INCREASING use of robots and artificial intelligence (AI) in the workplace could heighten social inequality and lead to significant job losses, according to a report.

The Boston Consulting Group said that while automation will affect a broad range of jobs, the better-off will be able to retrain into new fields, while those on lower incomes will not have the same opportunities. It points out this was already happening in the UK, where coal, steel, and fishing workers have often been left without sufficient retraining programmes and lack the income to enter a new trade.

Younger employees and those without a degree would also be unable to climb up the employment ladder because of a reduction in the amount of “stepping stone” jobs, such as bookkeepers and paralegals.

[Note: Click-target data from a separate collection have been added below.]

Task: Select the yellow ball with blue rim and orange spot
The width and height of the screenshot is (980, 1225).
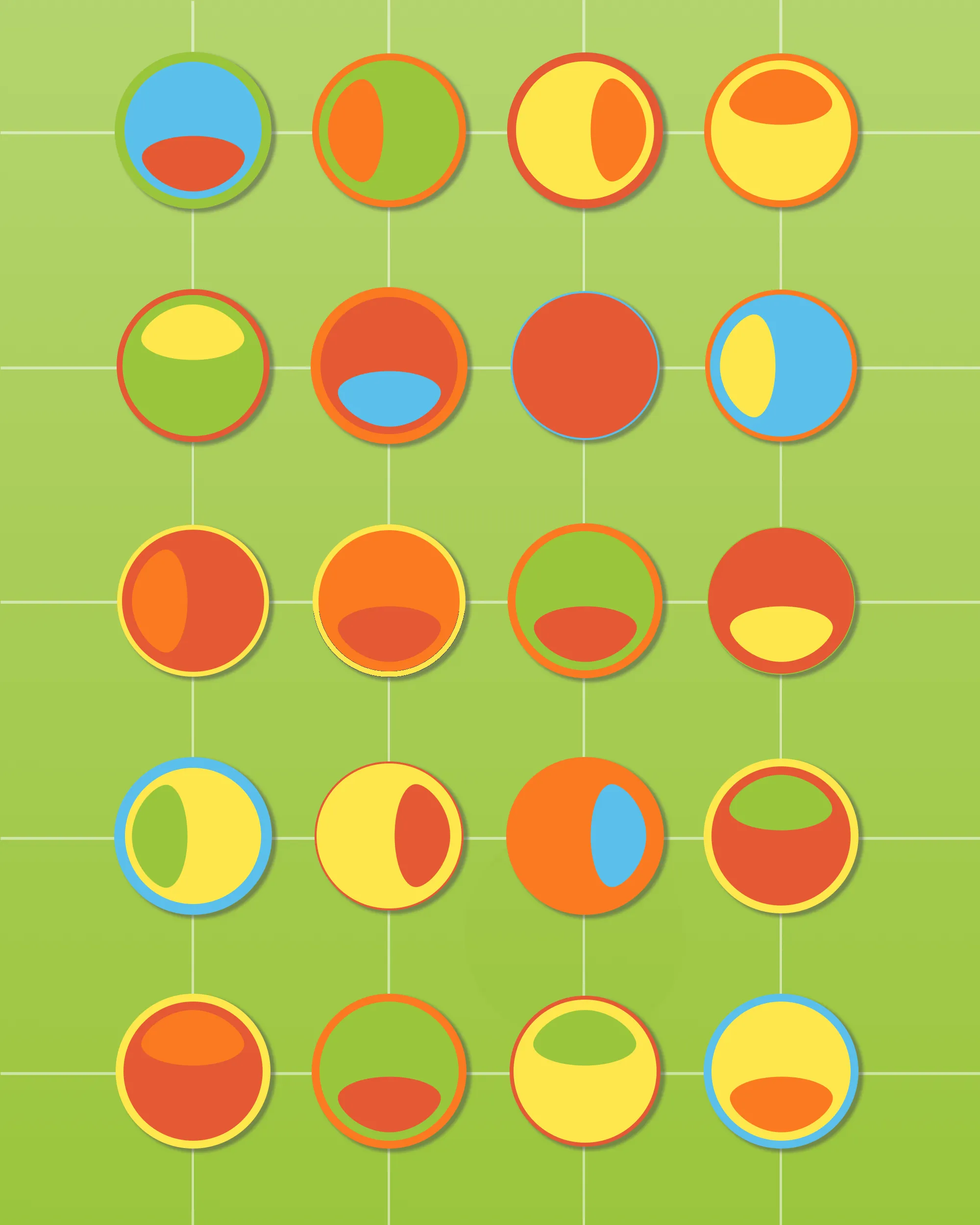Action: [x=781, y=1071]
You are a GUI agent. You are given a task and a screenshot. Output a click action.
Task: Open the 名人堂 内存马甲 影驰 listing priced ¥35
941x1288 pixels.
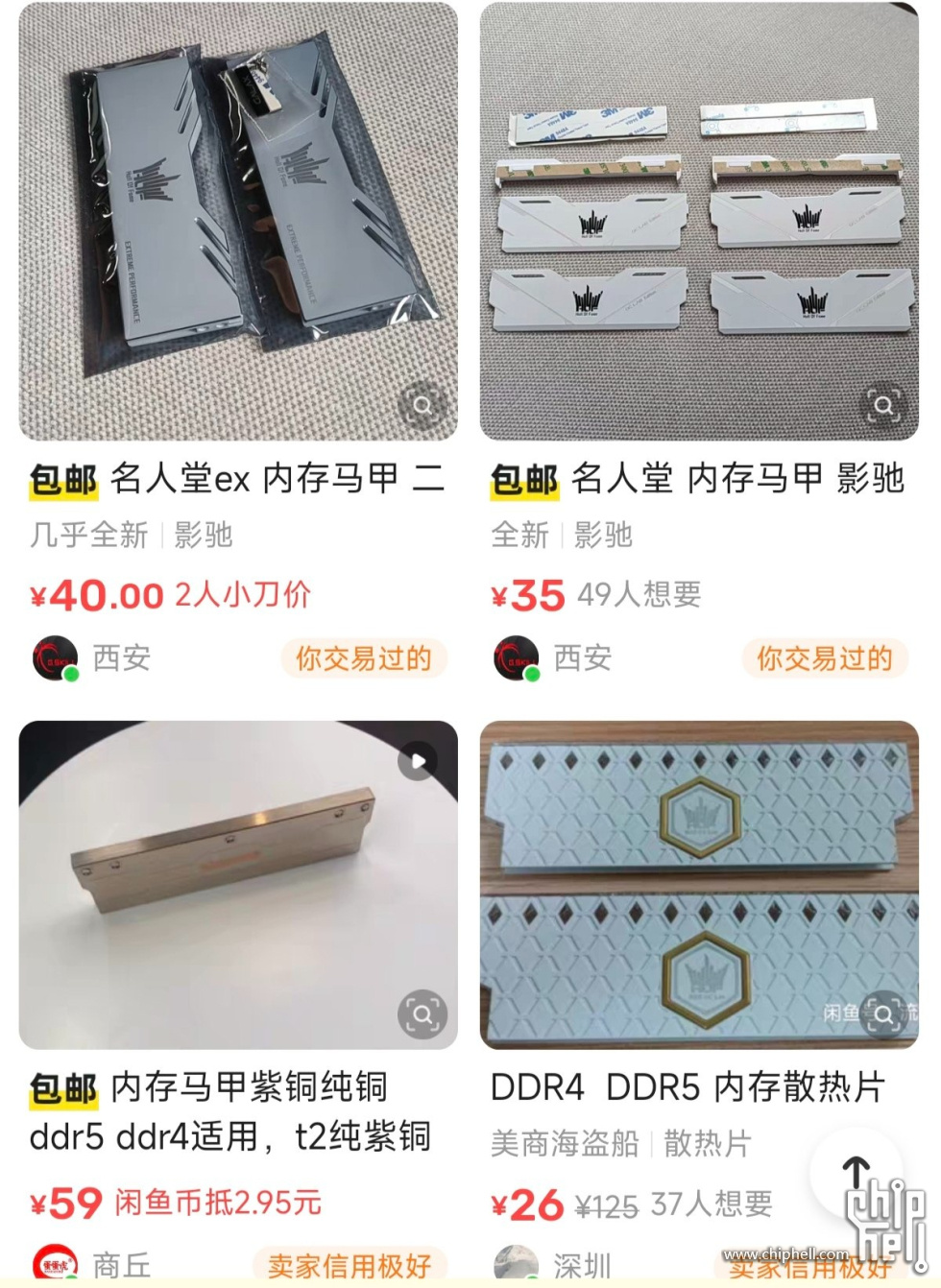698,477
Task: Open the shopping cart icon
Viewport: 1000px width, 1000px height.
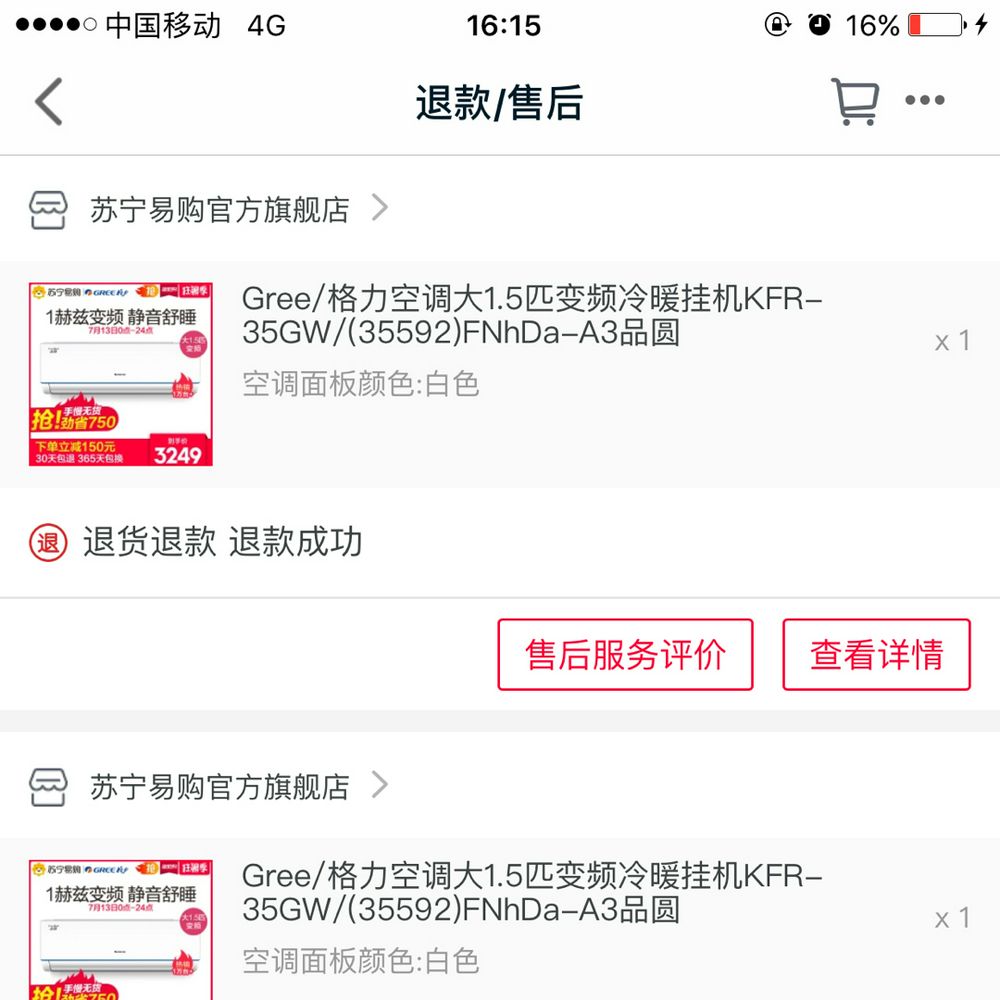Action: pyautogui.click(x=855, y=101)
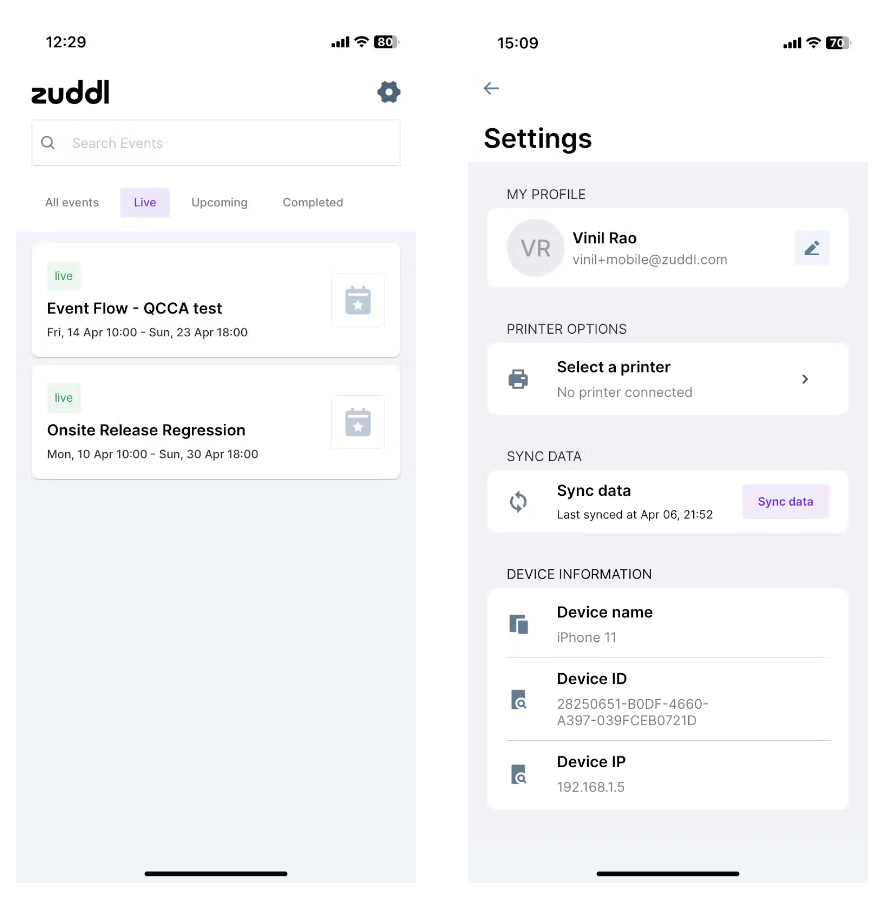Open the settings gear icon
The image size is (876, 910).
click(388, 93)
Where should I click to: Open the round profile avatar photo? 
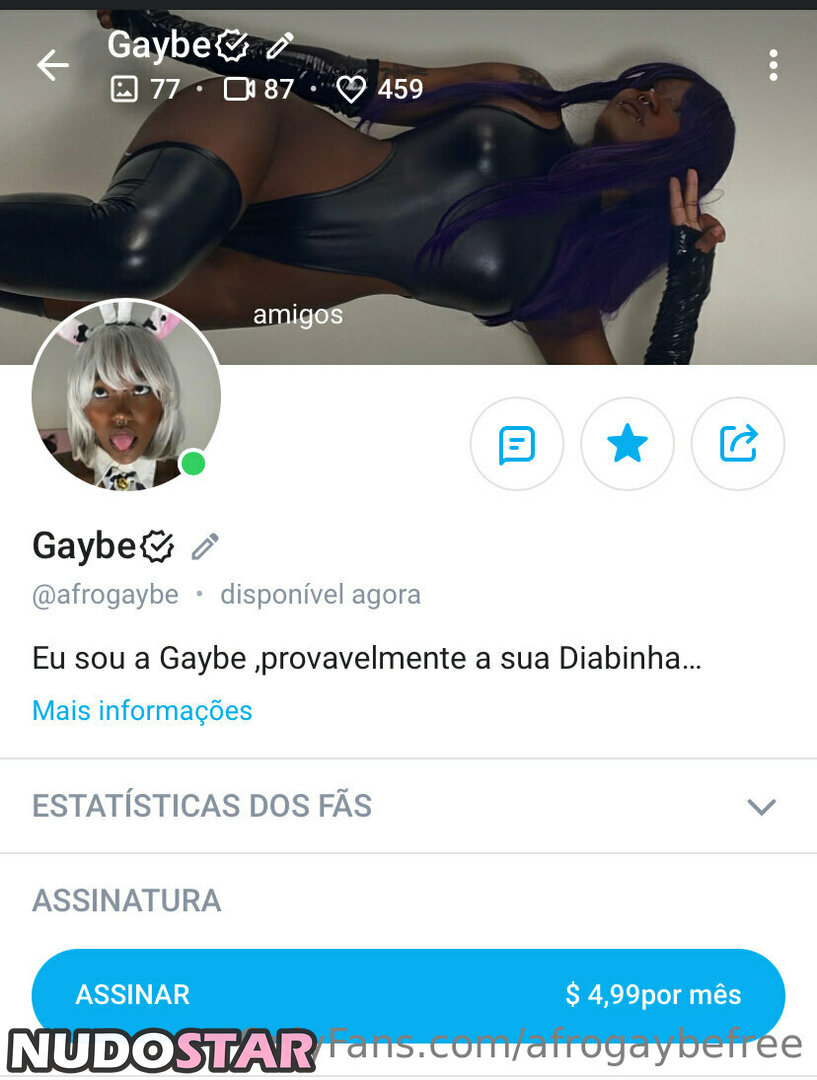click(126, 396)
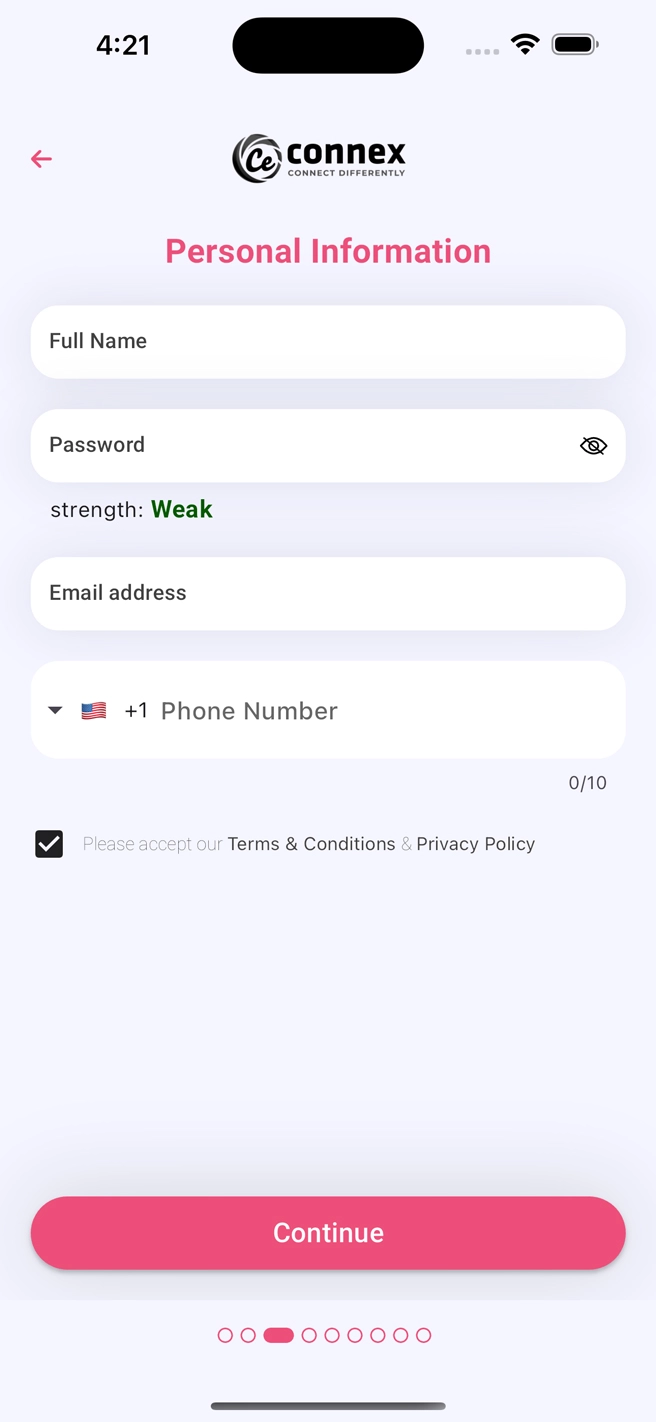Tap the Password input field
Image resolution: width=656 pixels, height=1422 pixels.
(x=300, y=446)
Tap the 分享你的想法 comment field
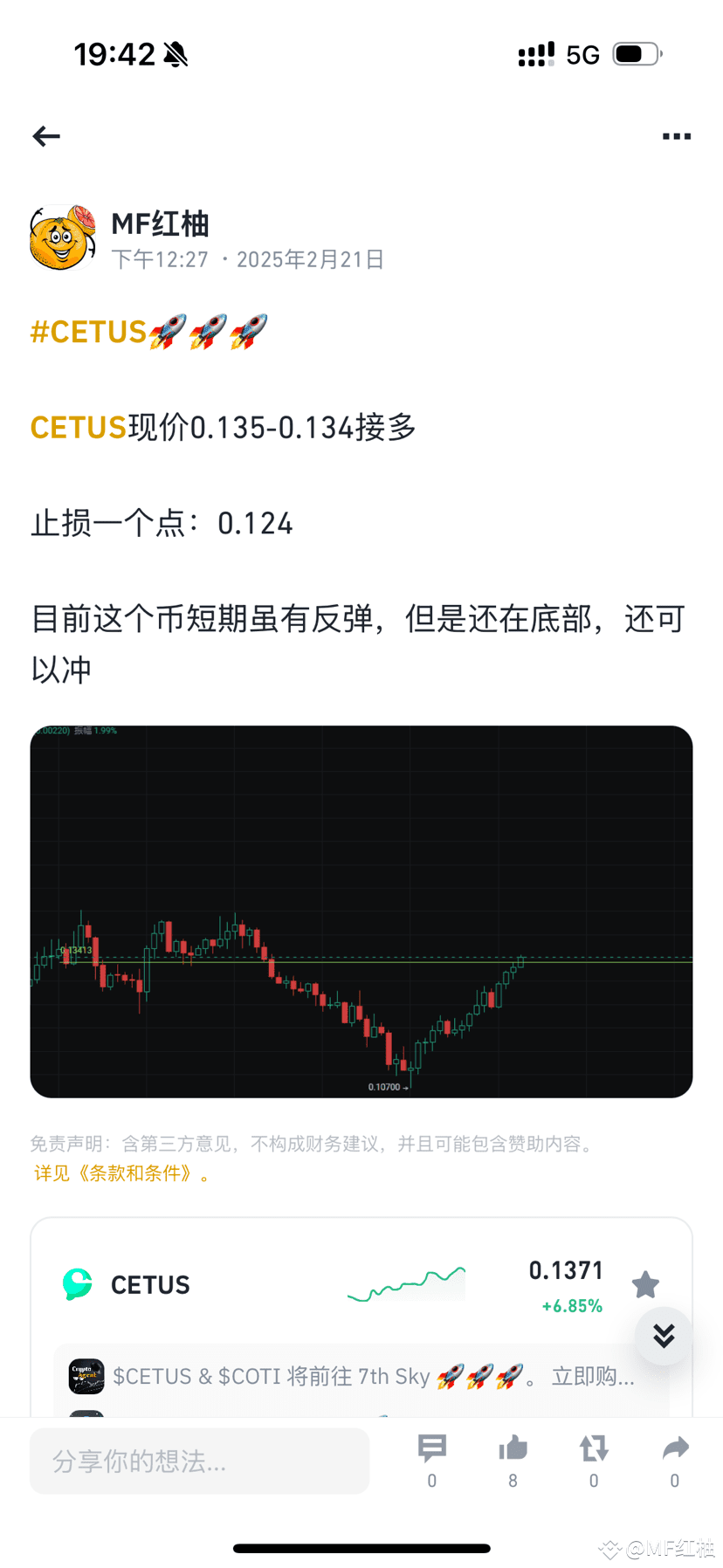 [199, 1461]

Sutton Trust research manager Carl Cullinane said the rise in “soft skills” such as communications, confidence and resilience, would widen the employment gap between rich and poor. He said: “It’s long established that private schools put a lot of effort into making sure their pupils have those sorts of skills. And these will become even more important in a crowded labour market.”

In another report, the Centre for Business and Economic Research, at Ball State University in Indiana, said jobs in the $40,000 (£30,800) salary range were the most likely to be replaced by AI and robots.

Its director Michael Hicks said: “Automation is likely to replace half of all low-skilled jobs… Considerable labour market turbulence is likely in the coming generation.”